La teología de la liberación da una respuesta audaz, partiendo del hecho que la base evangélica del Reino de Dios son los pobres y serán estos quienes, organizados comunitariamente eviten que la Iglesia avance por caminos demasiado institucionalizados o mundanos. Así la Iglesia, dedicándose a la salvación de los pobres, podrá reafirmar su condición y a la vez desarrollar cristianamente su misión de salvación universal, convirtiéndose en la Iglesia de los Pobres.
Esta concepción de la Iglesia como Iglesia de los pobres tiene grandes consecuencias prácticas para el desarrollo y la practica eclesial. Primero, la fe debe significar algo real para el excluido, debe adquirir significación personal y social, en este momento y en este lugar. Por ello la fe cristiana debe convertirse en lo que es: un principio liberador, y dejar a un lado viejas concepciones. Un principio que abarque todo, desde la acción individual hasta la acción colectiva, pasando por supuesto por la intervención de las estructuras existentes, que oprimen al hombre y lo excluyen de las bondades de Dios.
Esto sin duda, colocara a la Iglesia de los pobres, en una situación complicada, donde las estructuras de opresión, perseguirán y querrán someter el mensaje evangélico a sus particulares necesidades, tal como se ha visto en las ultimas décadas en América Latina, haciendo uso de todos los medios posibles.
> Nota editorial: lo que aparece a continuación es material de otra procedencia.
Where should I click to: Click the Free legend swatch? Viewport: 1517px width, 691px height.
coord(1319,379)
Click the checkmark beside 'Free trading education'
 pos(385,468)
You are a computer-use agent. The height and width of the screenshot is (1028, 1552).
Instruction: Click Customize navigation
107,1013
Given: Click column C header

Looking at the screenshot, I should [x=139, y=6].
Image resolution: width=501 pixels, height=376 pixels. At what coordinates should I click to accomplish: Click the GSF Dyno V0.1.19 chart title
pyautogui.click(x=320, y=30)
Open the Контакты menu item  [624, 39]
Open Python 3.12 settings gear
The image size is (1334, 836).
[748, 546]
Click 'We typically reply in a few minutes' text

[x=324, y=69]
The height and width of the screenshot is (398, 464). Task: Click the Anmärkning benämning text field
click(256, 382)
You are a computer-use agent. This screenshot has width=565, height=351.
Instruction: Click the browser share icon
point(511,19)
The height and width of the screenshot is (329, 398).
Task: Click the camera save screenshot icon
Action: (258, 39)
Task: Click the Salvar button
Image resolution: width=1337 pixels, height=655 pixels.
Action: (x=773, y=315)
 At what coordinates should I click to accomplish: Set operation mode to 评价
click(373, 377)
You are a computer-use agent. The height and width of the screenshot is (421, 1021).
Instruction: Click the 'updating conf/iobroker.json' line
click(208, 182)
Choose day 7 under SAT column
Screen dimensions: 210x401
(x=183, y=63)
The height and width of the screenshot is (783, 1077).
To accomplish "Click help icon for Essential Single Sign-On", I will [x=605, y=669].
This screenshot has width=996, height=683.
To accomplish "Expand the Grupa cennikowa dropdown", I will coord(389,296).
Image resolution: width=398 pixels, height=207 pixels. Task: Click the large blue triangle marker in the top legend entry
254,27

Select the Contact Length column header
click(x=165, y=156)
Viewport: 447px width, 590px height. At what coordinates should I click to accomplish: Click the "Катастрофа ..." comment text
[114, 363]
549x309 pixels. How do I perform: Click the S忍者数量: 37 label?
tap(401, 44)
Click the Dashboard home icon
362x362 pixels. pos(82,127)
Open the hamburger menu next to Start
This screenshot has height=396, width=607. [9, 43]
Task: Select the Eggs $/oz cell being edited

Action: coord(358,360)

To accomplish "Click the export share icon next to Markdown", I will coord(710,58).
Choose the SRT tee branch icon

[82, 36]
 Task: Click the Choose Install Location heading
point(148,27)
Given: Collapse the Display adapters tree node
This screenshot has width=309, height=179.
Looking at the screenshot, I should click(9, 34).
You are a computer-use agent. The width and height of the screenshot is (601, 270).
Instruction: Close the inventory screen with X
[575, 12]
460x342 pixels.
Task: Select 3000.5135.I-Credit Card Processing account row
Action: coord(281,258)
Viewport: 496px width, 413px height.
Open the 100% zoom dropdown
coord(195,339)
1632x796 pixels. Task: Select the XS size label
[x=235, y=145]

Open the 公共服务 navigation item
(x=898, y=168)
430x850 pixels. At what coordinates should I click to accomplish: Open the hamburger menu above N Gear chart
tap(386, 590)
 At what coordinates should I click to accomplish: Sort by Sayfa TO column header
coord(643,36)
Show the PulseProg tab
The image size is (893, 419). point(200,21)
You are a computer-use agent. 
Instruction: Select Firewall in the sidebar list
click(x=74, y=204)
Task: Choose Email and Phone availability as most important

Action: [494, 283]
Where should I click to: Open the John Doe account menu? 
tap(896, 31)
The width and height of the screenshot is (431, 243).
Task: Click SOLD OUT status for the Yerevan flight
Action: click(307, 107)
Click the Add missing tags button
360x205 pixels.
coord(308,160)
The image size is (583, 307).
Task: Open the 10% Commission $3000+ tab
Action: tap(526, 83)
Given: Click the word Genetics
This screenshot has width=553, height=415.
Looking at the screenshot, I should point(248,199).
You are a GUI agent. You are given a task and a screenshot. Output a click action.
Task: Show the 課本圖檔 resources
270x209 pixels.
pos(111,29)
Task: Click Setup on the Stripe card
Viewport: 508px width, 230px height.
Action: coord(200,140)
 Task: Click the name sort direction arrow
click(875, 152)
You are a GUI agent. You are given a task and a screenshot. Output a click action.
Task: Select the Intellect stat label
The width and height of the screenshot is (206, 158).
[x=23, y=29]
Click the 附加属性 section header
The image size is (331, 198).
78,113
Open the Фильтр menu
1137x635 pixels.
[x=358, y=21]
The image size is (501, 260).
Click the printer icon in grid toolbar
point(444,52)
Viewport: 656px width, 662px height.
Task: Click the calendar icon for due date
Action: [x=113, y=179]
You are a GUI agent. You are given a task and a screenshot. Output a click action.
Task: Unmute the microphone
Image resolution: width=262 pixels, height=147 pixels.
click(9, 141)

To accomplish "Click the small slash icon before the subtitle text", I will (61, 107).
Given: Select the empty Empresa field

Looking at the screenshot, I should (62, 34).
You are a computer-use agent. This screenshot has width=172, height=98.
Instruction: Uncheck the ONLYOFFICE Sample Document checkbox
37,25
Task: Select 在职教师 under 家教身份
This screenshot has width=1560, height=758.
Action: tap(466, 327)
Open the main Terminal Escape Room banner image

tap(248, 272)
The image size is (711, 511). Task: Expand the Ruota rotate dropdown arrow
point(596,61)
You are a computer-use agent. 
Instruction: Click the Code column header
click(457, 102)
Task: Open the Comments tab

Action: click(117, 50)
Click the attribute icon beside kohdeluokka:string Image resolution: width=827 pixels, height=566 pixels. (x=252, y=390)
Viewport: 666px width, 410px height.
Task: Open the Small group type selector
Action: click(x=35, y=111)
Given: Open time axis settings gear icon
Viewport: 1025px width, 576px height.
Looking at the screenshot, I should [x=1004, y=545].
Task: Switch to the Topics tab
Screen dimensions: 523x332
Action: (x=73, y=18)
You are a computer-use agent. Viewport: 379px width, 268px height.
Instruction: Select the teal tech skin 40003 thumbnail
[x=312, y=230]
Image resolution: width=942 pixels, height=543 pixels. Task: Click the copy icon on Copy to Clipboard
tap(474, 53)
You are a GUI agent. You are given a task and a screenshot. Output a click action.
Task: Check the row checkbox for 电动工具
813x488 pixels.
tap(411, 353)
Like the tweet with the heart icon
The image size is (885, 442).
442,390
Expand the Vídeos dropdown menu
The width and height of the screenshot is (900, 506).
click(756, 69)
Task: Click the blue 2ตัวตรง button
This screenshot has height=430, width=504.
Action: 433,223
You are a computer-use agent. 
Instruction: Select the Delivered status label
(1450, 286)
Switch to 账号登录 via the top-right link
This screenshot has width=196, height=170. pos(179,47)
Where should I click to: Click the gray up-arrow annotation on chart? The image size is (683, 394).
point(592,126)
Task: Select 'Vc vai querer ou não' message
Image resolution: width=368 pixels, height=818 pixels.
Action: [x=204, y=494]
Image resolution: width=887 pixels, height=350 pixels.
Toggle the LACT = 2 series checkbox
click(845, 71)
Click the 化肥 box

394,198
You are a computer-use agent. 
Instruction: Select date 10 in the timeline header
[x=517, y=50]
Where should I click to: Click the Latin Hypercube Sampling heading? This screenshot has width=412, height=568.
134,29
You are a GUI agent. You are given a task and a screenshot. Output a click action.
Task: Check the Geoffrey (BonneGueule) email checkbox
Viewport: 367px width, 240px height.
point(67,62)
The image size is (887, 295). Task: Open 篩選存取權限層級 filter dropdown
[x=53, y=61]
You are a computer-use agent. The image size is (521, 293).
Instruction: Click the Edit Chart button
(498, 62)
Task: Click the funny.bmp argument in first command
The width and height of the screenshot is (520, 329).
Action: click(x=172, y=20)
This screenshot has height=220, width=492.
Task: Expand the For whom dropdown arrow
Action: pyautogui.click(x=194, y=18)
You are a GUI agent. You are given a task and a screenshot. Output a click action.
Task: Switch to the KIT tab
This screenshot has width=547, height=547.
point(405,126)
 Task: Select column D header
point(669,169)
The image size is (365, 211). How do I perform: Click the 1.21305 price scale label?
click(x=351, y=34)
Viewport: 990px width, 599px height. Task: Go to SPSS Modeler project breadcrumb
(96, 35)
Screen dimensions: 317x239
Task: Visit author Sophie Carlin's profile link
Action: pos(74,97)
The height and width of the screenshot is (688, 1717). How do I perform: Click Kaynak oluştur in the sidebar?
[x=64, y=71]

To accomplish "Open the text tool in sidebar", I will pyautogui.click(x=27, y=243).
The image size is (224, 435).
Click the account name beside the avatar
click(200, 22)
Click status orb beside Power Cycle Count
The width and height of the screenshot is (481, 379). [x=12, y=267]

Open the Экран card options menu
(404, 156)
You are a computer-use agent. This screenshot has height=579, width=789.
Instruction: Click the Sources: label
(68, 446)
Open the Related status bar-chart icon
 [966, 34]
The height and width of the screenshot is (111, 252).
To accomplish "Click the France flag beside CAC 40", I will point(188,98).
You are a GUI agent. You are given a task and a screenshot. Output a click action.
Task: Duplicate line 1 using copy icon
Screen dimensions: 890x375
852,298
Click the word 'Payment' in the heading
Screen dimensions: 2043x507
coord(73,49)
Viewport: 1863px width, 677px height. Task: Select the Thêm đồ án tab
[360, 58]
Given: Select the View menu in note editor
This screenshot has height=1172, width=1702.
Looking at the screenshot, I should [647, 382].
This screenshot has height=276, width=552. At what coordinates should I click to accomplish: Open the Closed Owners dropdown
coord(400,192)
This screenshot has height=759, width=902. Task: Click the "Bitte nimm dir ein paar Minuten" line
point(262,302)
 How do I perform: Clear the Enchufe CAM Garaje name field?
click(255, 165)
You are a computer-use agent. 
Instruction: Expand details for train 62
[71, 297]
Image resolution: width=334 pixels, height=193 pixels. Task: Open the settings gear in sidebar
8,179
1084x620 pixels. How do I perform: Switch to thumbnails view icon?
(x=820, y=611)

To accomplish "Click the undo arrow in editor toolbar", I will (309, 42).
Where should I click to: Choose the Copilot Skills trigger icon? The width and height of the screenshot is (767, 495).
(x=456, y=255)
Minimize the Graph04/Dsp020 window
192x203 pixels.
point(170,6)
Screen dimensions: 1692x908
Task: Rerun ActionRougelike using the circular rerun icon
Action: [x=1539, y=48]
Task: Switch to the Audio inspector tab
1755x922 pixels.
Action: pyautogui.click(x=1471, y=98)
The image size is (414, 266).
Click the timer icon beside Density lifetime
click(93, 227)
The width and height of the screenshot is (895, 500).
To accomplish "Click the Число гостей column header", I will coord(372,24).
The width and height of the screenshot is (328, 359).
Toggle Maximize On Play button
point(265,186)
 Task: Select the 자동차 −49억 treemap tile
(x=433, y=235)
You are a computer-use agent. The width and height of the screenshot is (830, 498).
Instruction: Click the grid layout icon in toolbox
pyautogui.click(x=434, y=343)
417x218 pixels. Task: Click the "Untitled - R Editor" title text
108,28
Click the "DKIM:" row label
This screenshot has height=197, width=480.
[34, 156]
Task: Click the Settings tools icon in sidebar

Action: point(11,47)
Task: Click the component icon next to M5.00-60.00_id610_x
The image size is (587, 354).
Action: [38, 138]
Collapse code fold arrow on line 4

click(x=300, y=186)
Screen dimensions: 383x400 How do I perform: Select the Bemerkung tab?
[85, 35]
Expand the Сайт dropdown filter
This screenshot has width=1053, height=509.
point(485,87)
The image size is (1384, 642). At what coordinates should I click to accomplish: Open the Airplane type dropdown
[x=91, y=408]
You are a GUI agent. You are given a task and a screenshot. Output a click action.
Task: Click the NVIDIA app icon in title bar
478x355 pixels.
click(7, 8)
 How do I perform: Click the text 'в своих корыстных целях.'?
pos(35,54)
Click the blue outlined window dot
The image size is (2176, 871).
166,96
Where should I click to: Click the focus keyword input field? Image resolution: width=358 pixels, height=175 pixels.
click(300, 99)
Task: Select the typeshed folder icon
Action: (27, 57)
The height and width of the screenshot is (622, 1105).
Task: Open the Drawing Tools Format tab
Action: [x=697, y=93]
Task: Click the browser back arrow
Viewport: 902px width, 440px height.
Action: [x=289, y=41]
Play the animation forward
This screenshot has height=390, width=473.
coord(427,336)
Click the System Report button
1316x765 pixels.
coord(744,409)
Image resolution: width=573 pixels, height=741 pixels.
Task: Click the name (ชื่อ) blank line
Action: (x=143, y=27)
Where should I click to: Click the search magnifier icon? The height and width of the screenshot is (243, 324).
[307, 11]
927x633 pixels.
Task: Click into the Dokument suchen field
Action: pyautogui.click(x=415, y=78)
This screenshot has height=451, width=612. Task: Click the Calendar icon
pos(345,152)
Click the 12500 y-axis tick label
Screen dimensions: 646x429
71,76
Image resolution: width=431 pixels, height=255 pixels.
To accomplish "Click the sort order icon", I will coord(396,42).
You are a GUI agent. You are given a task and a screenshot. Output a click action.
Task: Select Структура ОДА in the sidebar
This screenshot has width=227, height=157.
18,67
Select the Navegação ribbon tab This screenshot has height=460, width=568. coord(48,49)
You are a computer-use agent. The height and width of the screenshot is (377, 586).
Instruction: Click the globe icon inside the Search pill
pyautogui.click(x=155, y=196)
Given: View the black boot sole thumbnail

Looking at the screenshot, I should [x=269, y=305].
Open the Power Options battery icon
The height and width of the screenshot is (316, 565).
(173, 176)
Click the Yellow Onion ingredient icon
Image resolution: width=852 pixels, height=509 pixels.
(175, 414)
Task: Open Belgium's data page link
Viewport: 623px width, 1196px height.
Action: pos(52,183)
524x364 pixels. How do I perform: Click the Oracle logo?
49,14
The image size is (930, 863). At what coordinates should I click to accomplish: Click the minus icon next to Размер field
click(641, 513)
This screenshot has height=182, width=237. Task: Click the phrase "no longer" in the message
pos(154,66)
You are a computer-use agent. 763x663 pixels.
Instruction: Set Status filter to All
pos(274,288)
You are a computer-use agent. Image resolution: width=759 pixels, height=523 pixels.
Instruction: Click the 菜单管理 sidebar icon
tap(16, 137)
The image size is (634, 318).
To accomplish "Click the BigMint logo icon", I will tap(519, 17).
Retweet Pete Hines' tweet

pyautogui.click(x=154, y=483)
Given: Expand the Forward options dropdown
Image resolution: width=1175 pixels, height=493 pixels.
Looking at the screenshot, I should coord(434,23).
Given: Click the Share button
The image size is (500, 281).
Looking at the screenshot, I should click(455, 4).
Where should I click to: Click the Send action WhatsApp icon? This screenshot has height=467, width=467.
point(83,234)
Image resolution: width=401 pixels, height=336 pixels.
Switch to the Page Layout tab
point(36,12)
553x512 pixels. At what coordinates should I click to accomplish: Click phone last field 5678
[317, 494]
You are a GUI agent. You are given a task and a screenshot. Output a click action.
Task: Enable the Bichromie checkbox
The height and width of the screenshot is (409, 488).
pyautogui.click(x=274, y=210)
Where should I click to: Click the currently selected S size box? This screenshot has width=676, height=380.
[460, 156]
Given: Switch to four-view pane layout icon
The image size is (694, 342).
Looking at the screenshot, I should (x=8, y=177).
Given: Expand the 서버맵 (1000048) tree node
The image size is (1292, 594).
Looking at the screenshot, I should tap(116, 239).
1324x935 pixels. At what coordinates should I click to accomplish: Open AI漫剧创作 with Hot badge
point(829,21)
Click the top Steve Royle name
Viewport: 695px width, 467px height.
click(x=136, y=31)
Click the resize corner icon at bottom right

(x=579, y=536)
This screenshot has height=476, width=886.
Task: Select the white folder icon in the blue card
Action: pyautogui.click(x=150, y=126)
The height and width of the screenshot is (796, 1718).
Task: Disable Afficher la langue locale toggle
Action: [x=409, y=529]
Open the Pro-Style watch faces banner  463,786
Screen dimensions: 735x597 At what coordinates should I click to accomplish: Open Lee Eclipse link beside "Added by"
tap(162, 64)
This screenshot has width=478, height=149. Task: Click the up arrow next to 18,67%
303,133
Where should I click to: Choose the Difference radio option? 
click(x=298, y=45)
Especial cuidado se debe tener para que esta Iglesia de los pobres, no se convierta en elitesca, ya no de las clases dominantes, sino de elites surgidas en el mismo pueblo, pues de ser así, el mensaje dejaría de ser efectivo. De la misma manera, debe procurar en todo momento, respetar la realidad popular y la realidad eclesial, para no caer en las “prisas revolucionarias y los escatologismos desesperados”, modelos terribles para el hombre de fe.